On Tuesday, 18 June 2019 at 09:17:09 UTC, Bart wrote:
I'm new to component based programming. I've read it is an alternative to oop for speed.
Component based modelling is part of the OO-modelling toolbox. Also, it isn't new, e.g. database-oriented modelling techniques often use the same philosophy (e.g. SA-modelling and ER-modelling predates object-oriented-modelling).
It isn't about speed, it is about being able to combine independently written frameworks (or components) using an id as an identifier for an entity. It also helps when your implementation spans over many computers (or services).
So basically, if you have an independently written hotel-reservation component, a golf-course component, a flight ticket component and so on, then you can compose this to a full "vacation system" by combining the various components.

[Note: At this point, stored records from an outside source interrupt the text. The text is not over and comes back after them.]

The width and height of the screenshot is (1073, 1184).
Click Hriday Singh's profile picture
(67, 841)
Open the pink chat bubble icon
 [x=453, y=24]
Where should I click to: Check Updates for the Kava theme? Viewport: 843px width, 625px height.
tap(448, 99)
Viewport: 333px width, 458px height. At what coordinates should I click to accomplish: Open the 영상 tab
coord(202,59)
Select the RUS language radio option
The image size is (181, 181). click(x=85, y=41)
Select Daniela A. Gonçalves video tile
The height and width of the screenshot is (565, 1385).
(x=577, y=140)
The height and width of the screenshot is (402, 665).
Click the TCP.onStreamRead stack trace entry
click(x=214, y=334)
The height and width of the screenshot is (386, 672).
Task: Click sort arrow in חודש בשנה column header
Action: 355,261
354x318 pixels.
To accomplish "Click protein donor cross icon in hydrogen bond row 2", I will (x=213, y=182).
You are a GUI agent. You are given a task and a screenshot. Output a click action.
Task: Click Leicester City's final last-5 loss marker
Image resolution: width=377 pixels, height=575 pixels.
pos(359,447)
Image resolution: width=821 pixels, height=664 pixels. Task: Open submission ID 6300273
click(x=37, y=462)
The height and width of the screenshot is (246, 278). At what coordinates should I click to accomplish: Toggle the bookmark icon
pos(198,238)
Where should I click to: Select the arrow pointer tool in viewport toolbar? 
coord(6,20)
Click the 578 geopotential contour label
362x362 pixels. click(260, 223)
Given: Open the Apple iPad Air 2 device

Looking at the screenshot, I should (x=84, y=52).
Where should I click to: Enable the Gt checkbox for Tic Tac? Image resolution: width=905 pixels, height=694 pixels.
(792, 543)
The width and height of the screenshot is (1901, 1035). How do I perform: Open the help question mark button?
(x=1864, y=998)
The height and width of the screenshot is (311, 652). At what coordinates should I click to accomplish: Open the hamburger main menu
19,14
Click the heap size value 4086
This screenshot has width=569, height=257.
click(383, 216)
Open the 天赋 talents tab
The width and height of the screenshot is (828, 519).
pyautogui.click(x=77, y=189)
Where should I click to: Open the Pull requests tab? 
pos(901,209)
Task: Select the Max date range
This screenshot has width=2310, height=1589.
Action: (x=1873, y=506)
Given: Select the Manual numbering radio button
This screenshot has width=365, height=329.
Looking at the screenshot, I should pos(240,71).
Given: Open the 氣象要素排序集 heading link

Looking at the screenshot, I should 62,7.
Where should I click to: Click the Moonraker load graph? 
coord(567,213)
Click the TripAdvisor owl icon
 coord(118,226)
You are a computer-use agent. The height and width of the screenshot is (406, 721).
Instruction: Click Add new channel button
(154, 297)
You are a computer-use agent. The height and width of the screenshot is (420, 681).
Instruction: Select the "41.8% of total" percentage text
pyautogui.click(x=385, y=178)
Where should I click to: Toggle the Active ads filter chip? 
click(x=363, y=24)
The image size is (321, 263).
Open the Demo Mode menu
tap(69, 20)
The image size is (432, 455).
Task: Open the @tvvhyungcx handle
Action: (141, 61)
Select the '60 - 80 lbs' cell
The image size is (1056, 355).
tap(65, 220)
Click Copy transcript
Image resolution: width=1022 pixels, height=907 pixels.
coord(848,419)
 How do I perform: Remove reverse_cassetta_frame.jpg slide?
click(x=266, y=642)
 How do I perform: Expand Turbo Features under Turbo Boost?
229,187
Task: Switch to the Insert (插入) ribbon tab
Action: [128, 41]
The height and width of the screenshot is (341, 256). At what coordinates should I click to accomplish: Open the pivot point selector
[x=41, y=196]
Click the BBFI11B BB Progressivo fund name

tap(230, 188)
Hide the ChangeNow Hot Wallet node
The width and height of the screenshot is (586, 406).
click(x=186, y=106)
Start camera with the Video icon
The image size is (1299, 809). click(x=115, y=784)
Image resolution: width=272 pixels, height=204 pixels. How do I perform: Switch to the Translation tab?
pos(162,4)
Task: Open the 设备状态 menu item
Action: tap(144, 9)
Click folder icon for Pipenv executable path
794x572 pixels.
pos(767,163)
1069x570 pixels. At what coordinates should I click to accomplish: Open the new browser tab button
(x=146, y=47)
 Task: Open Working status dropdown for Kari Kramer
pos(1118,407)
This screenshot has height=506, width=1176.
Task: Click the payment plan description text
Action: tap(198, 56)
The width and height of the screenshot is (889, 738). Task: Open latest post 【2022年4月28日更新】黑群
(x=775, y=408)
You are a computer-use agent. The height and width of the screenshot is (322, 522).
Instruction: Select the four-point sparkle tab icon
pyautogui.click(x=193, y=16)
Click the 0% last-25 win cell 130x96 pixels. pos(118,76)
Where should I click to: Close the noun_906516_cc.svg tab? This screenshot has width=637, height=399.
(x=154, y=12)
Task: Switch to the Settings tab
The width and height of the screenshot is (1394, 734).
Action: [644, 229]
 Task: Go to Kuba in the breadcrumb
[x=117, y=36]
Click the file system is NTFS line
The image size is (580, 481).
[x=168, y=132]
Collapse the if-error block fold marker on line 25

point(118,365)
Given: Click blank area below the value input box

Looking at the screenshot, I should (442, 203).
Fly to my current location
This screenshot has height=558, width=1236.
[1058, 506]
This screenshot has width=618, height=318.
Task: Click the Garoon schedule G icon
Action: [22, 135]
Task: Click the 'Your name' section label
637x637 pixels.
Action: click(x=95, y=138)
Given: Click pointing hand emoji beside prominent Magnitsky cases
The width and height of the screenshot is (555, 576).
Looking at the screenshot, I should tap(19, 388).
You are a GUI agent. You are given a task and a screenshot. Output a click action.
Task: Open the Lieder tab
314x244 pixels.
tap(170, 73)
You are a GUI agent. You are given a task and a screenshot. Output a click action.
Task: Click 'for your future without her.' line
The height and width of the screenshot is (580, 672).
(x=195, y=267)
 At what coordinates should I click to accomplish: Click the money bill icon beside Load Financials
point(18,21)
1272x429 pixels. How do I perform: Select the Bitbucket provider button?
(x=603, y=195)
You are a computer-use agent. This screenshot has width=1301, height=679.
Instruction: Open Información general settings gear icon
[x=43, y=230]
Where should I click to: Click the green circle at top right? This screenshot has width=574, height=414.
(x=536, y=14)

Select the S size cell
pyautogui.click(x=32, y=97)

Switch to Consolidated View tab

Nothing new about this, but it got traction around 15-25 years ago as software got expensive to build from scratch (as programs grew larger) and you want to develop a framework of prewritten components that can be combined for easier and cheaper production.
So in that respect you probably, in most cases, trade performance (slower) for easy reuse and easier debugging (in some cases).
In the game community they claim to do it for performance reasons, but that is probably not the case, it is again about costs of doing multithreaded programming and splitting the codebase into specialized chunks that different teams can work on for good performance on individual parts.
So yeah, the claim is "speed", but there is no real substance to that claim, in the general case. Speed isn't a result of the generic modelling-strategy. But in some scenarios it might be easier to partition the design into components and make each component perform well than doing it as a monolithic design.
Although in theory the monolithic design should always perform better if done in an optimal fashion. The problem is that it is too expensive to do an optimal monolithic multi-threaded design well (and change becomes difficult).
E.g. the most high performing OS-kernels are monolithic for performance reasons. However, the development costs of that approach are prohibitive for ordinary software (even games).
Can someone help me understand this a little better and how I'd go about using it in D? Specifically I'm looking at the pros and cons, what are the real similarities and differences to oop, and how one implements them in D(taking in to account D's capabilities).
It has precious little to do with the programming language. It has more to do with modelling. So you probably will learn more from looking at component based modelling as a tool in your OO-modelling toolbox than following a particular implementation of a component based design.
Unless you want to write games, in which case you should look in that direction. (e.g. reuse an existing physics component).